The “New York Times” tried to downplay any suspicions around election software company Konnech. They wanted to portray any thoughts that there could be fraud in the 2020 election as all just “fake news” driven by conspiracy theories.
But one day after they wrote an article about this story, the CEO of the company, Eugene You, was taken into custody under suspicion of sending data about American poll workers to communist China.
It was on October 3 that The Times published an article written by Stuart Thompson titled, “How a Tiny Elections Company Became a Conspiracy Theory Target.” He claimed that “election deniers” were targeting Konnech, which is a Michigan election software firm with just 21 U.S. employees.
He wrote the people had made up a theory with what he called “threadbare evidence” that the company had connections with the Chinese Communist Party. He said that the idea that this company had given the Chinese government backdoor access to the personal data of around two million poll workers in the United States was simply false.
In fact, Thompson said the whole idea was ridiculous and anyone promoting that these claims were valid was simply an “election denier” who was spinning conspiracy theories.
Just one day later, on October 4, The Times published another article from Thompson titled, “Election Software Executive Arrested on Suspicion of Theft.” He wrote that Eugene Yu, the CEO of Konnech had been arrested for exactly what the “election deniers” had been promoting.
Talk about eating crow!
George Gascón, the Los Angeles County District Attorney, had this to say about the case, “Data breaches are an ongoing threat to our digital way of life. When we entrust a company to hold our confidential data, they must be willing and able to protect our personal identifying information from theft. Otherwise, we are all victims.”
A spokesperson for Konnech denied any wrongdoing in the company and said that Yu was being wrongfully detained. They said that any poll worker data that the company had was given to them by L.A. County and therefore could not be stolen.
“We are continuing to ascertain the details of what we believe to be Mr. Yu’s wrongful detention by LA County authorities,” Konnech said in a statement.
LA District Attorney Believes Workers Personal Information Was Criminally Mishandled
But the Los Angeles County district attorney’s office said that it had reason to believe that the personal information on election workers was “criminally mishandled.” They want to extradite Yu from Michigan to Los Angeles.
Konnech is a small company based in East Lansing, Michigan. Back in 2020, the company won a five-year, $2.9 million contract with LA County for software to track election worker schedules, training, payroll, and communications.

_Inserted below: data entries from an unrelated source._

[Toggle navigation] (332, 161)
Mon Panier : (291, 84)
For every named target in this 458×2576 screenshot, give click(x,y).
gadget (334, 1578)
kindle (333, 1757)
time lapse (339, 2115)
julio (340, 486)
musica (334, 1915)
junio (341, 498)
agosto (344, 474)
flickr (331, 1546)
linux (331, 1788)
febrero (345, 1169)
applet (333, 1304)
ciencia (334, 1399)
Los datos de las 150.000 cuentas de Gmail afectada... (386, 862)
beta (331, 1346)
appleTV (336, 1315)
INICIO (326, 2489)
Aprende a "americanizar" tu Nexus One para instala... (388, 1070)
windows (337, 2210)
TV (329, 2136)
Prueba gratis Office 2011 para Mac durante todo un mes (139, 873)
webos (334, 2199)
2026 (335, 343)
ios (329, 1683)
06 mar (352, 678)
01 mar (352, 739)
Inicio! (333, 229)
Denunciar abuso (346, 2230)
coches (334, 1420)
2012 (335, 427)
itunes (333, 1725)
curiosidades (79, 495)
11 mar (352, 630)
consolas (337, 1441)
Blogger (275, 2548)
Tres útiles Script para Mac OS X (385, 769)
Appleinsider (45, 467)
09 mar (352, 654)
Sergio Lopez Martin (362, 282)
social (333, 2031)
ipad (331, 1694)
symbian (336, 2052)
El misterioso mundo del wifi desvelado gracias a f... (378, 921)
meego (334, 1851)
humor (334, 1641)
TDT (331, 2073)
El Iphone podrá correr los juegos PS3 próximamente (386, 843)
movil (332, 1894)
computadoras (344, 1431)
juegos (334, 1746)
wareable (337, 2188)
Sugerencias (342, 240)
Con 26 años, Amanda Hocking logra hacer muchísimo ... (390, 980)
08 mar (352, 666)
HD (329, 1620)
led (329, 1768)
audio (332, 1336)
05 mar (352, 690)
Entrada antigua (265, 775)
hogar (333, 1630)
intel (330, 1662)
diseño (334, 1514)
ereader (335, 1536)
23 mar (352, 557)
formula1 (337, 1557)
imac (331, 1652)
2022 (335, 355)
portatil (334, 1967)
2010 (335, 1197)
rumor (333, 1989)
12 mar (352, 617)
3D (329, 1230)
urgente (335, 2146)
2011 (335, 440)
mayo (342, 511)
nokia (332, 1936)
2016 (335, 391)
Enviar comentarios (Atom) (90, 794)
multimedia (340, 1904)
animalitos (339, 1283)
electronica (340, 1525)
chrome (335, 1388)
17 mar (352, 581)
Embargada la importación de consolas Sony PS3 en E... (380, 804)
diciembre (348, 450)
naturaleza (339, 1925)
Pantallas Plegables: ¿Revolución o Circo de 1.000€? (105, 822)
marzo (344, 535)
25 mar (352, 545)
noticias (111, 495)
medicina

This is according to Dean C. Logan, the county registrar-recorder/county clerk.
The company was required to keep the information in the United States and only provide access to citizens and permanent residents. Instead, the company stored the data with information on 2 million poll workers on servers in the People’s Republic of China.
Eugene Yu, the arrested CEO of Konnech was born in China. He became the focus of so-called conspiracy theorists who aid the company had secret times to the Chinese Communist Party and they were supplying the Chinese government with poll workers’ information.
Yu received threats on his life and went into hiding, according to The New York Times. His company also had ties with Allen County, Indiana, and DeKalb County in Georgia, the Times said.
On its website, Konnech indicated that it currently has 32 clients in North America.
Some “fake news” just isn’t fake after all.